* **TEXT PASSAGE**:
# Purpose

This notebook takes Ecosystem Dashbaord dumps of Github event data and:
1. Merges them (as may want to query different data ranges or different database instances as we have IPFS, Filecoin, and libp2p instances)
2. Deduplicates them (as there is often depulicate events across the IPFS, Filecoin, and libp2p instances)
3. Cleans them up (as the github event types and actions aren't the most intuitive or concicse)
4. Adds additional data (tagging data with YYYYMM or YearQuarter is helpful for summary)
5. Exports to a more useful form of showing a monthly rollup of how many github actions a given actor took in a given month/repo.

This allows for easy import to do further analysis/summary in places like Google Sheets.

* **MATERIAL PROVIDED**:
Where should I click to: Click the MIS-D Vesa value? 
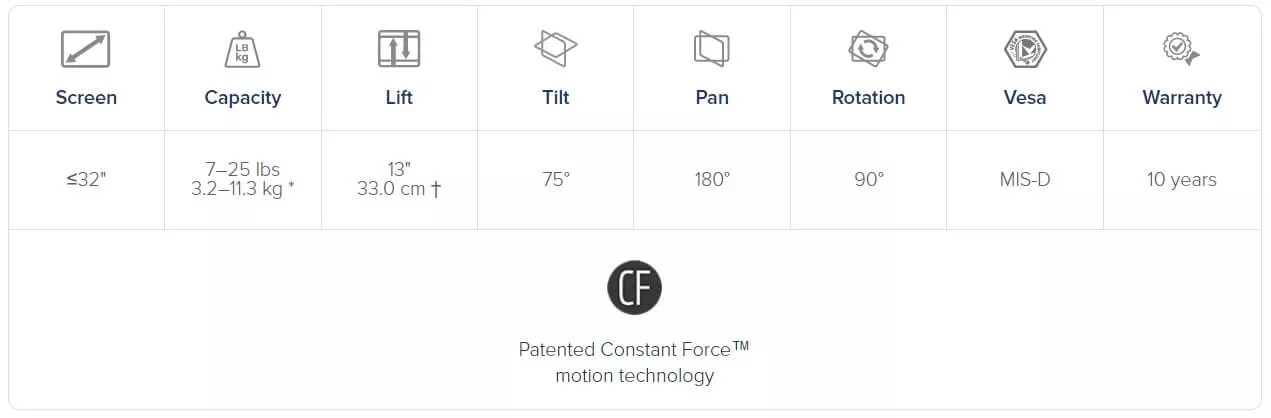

* **WHAT TO PRODUCE**: In the notebook's purpose section, what tool is given as a place to import the export for further analysis?

* **FINISHED EXERCISE**: Google Sheets.